Joint Venture Partners
A joint venture partner, or strategic partner, is sometimes overlooked as a possibility of funding. What is a strategic or joint venture partnership? It’s when two companies combine efforts to obtain a goal that would be difficult for either one of them to achieve individually.
For example: You may have the product and the other company the distribution system in place to reach potential customers. If you jointly market the product, both of you win. You don’t have to fund the costs of reaching the potential customers; the other company can broaden its product offering, and therefore value, to its customers by offering your product. That company doesn’t have to fund the research and development costs of a new product.
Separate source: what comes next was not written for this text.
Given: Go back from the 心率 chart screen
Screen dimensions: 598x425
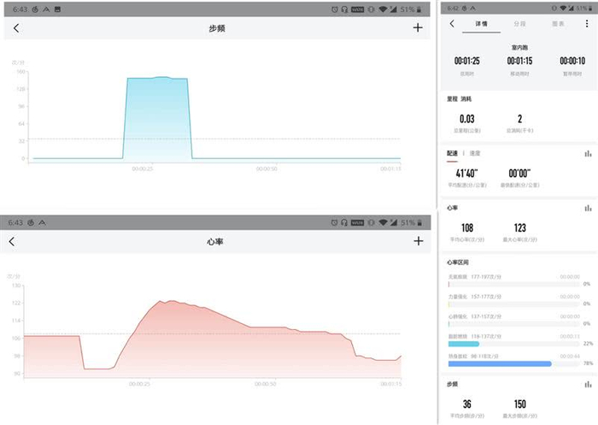Looking at the screenshot, I should pyautogui.click(x=12, y=241).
Another example: You have a product that requires injection molded plastic components that are produced by expensive specialized custom equipment. Normally a company that provides the injection molded plastic components would charge a hefty fee to build the custom equipment, and also charge you for every part produced. A strategic partnership might mean that in exchange for not paying for the custom equipment up front, you will pay the plastics company a small fee, similar to a royalty on your sales for a limited time period. You win, because you don’t have to invest cash in equipment and the plastics company wins by having a revenue stream greater than the custom equipment would generate.
One more example: Your product has customers in several different markets and can be used for several different purposes. Let’s say it’s a new kind of applicator for creams, lotions, soap, and medications. Another company has a lotion for the treatment of skin irritations available by prescription only. You sell the exclusive rights to use your product to apply prescription lotions to that company. Since you have several other major markets for your product, giving up one, the application of prescription lotions, won’t have a material effect on your future, and you get much needed cash now. The other company now has a product that helps in its brand identification and sales.
One last example: You have a customer database that has been successful in selling your products. You offer a company that has similar, but not competitive, products the usage of your database in exchange for a percentage of the sales generated.
To find a potential joint venture partner look in your industry trade journals for announcements. Search business newspapers like the Business Journal http://www.bizjournals.com. Look for companies that provide complementary products or services to your own company, or those in a market that would be appropriate for your products. Attend trade shows. And of course search the web.